Indiana University Ballet Theater's The Sleeping Beauty Sparkles

by Rita Kohn
March 23, 2012
Musical Arts Center - Indiana University
101 North Jordan Ave
Bloomington, IN 47406
(812) 855-7433
This review was originally published in NUVO Newsweekly, Indianapolis, IN.

Rita Kohn is a member of the Board of the Dance Critics Association.
Nature contrived to collaborate with art the evening of March 23 when frightful storms were mitigated into happy endings in Indiana University Ballet Theater's The Sleeping Beauty: A Ballet in a Prologue and Three Acts.

A real-life tornado threatened the fulfillment of a performance similarly to the wrathful interruption of Princess Aurora's christening and 16th birthday party by the uninvited fairy. But in keeping with the theme of hopefulness overriding despair, the audience patiently waited out the storm in safe places on campus in the same way that the Princess and her Court went into its 100-year deep sleep. As a story ballet based on Perrault's "Sleeping Beauty" fairy tale, with libretto by Ivan Vsevolozhsky, music by Peter Ilyich Tchaikovsky and choreography by Marius Petipa, it mirrored the trend-setting fashion in arts and manners where the gifts of beauty, grace, generosity, song and temperament defined everyday decorum in Louis XIV's 18th Century Court and then in the transition of European power bases a century later.
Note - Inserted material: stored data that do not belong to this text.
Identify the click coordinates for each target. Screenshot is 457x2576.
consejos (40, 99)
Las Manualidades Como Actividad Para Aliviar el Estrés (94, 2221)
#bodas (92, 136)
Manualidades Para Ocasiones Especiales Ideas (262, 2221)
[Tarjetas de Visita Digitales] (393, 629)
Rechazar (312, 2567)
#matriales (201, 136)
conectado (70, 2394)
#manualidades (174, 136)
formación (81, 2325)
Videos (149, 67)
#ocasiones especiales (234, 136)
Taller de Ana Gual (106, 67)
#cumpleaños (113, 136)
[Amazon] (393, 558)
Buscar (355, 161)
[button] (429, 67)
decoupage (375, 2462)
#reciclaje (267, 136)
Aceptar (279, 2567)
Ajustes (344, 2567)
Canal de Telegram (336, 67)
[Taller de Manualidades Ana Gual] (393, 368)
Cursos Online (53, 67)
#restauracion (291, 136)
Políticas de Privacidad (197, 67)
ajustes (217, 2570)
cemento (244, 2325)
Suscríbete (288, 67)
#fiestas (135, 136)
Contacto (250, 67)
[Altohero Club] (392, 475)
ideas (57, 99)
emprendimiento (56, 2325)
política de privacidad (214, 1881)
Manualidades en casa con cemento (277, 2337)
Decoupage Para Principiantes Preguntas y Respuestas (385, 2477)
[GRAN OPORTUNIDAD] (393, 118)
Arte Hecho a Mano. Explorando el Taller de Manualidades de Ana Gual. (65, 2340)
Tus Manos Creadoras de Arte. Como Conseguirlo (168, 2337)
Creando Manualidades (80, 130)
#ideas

In retrospect, this personal tale of a doomed princess whose life was taken by the prick of a spindle somewhat followed the movement from cottage industry to industrialization. This worldview layering was enhanced further by the tensions between the rules and principles of classical ballet and the logic and dynamics of music. The music universalized emotions and relationships as the choreographed story emerged from panoramas whose fully developed characters touched our hearts. The large contingent of IU dancers rose to the demands of sustaining a real-life story surrounded by magical transformations, allowing love in various manifestations to triumph over vindictiveness. The dancers grew into the requirements of intuitive mime and a wide palette of dancing styles, delivering character and dancing roles with authority and injecting the delicate whimsy required to make the whole ballet sparkle beneath the seriousness of living under a cloud of doom.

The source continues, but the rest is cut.